ROANOKE TIMES 
                      Copyright (c) 1996, Roanoke Times

DATE: Friday, June 14, 1996                  TAG: 9606140049
SECTION: NATIONAL/INTERNATIONAL   PAGE: A-1  EDITION: METRO 
DATELINE: WASHINGTON
SOURCE: Knight-Ridder/Tribune
NOTE: Above 


DRUNKENNESS DOESN'T EXCUSE CRIMINAL ACTS

Criminal defendants may be barred from using drunkenness as evidence that they did not act deliberately, the Supreme Court declared Thursday in a 5-4 victory for prosecutors and police.

The ruling upheld a Montana law that requires jurors to be instructed that they cannot weigh an accused person's drunkenness in deciding whether the defendant had the required intent to commit a crime.

Montana is one of 10 states that bar such evidence of intoxication. More states are likely to follow suit, legal experts said.

The other nine states with similar laws are Arizona, Arkansas, Delaware, Georgia, Hawaii, Mississippi, Missouri, South Carolina and Texas.

Large numbers of crimes, especially violent ones, are committed by drunken offenders, Justice Antonin Scalia observed. Some studies, he said, showed that intoxicated assailants accounted for half of all homicides.

Barring juries from considering intoxication, he said, increases the punishment for crimes and ``thereby deters drunkenness or irresponsible behavior while drunk,'' he said.

But Scalia, joined by Chief Justice William Rehnquist, Anthony Kennedy and Clarence Thomas, relied largely on history to arrive at a conclusion that evidence of voluntary intoxication is not a ``fundamental principle of justice'' deserving constitutional protection.

Rehnquist, Kennedy and Thomas signed Scalia's opinion. The fifth vote was furnished by Ruth Bader Ginsburg, who wrote separately that Montana's law had redefined criminal offenses to exclude evidence of intoxication. States are free to define their own crimes.

Justice Sandra Day O'Connor, joined by John Paul Stevens, David Souter and Stephen Breyer, attacked both Ginsburg's interpretation and Scalia's rationale.

``It seems to me,'' O'Connor said, ``that a state may not first determine the elements of the crime it wishes to punish, and then thwart the accused's defense by categorically disallowing the very evidence that would prove him innocent.''

The sole purpose of Montana's law, she said, was ``the state's desire to increase the likelihood of conviction.'' That reason, she said, was insufficient to overcome the constitutional requirement that accused persons get a fair chance to defend themselves.

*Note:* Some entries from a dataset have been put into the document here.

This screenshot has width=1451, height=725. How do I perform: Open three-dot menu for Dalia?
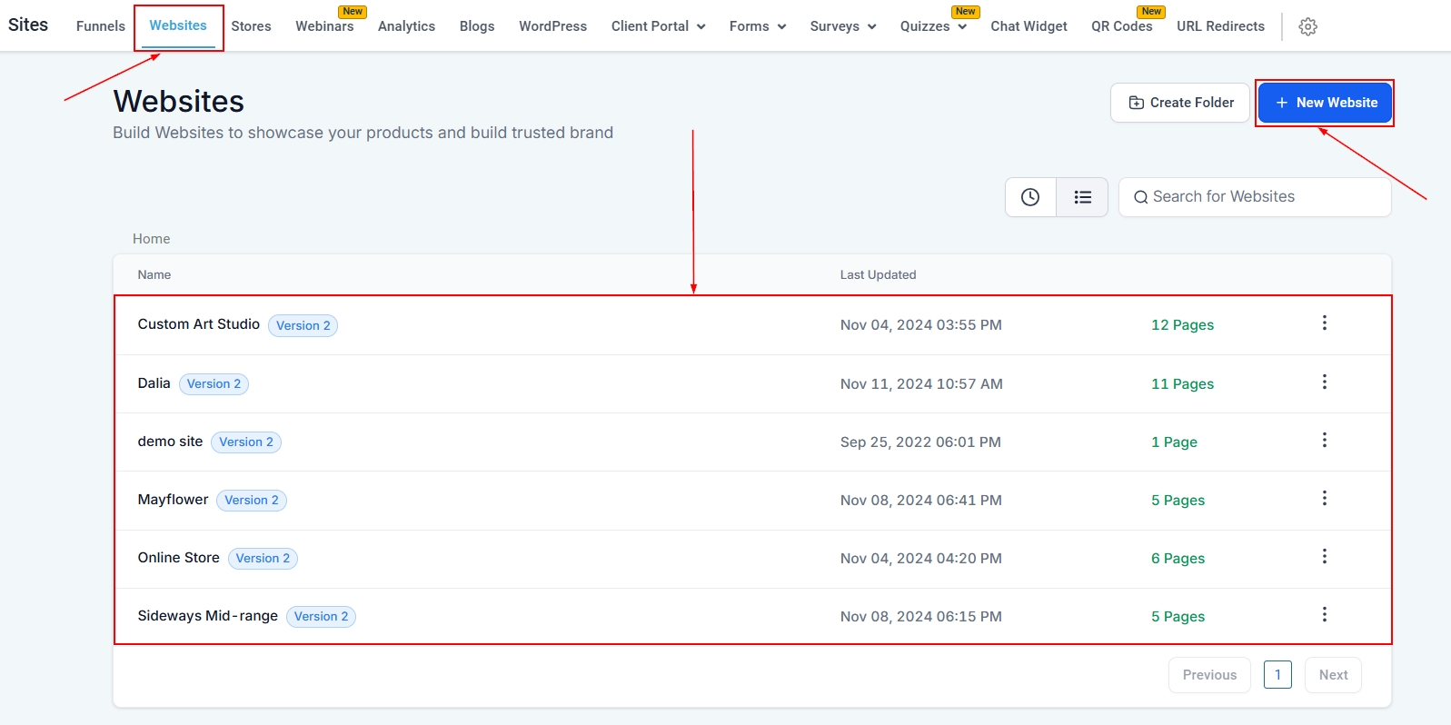pyautogui.click(x=1324, y=382)
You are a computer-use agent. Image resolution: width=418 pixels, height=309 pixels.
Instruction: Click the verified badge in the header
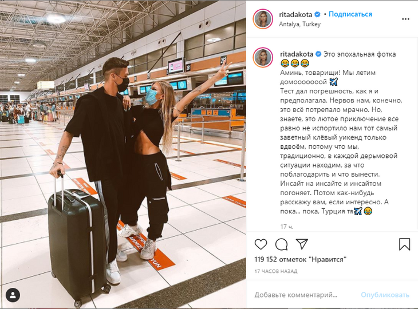(x=317, y=14)
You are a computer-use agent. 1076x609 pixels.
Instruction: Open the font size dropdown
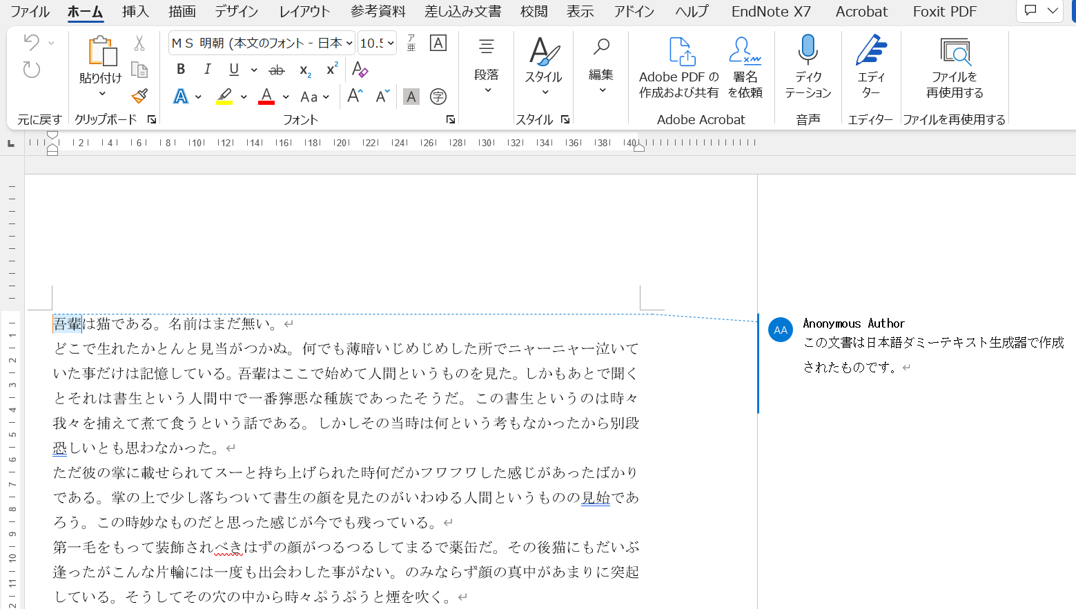(391, 43)
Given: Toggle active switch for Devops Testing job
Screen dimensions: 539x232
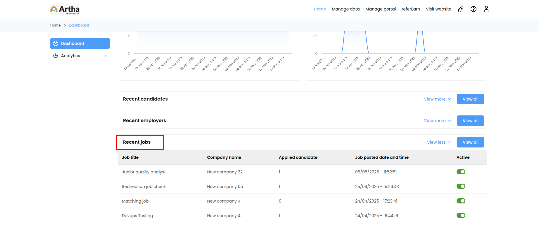Looking at the screenshot, I should click(x=461, y=215).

The decision restored the conviction and 40-year prison term of James Egelhoff, a drifter who was accused of fatally shooting a couple in July 1992. Tests showed Egelhoff had gunpowder residue on his hands and was drunk at the time of the killings. The jury was instructed to disregard evidence of intoxication, but the Montana Supreme Court overturned the conviction, saying his right to due process of law had been violated.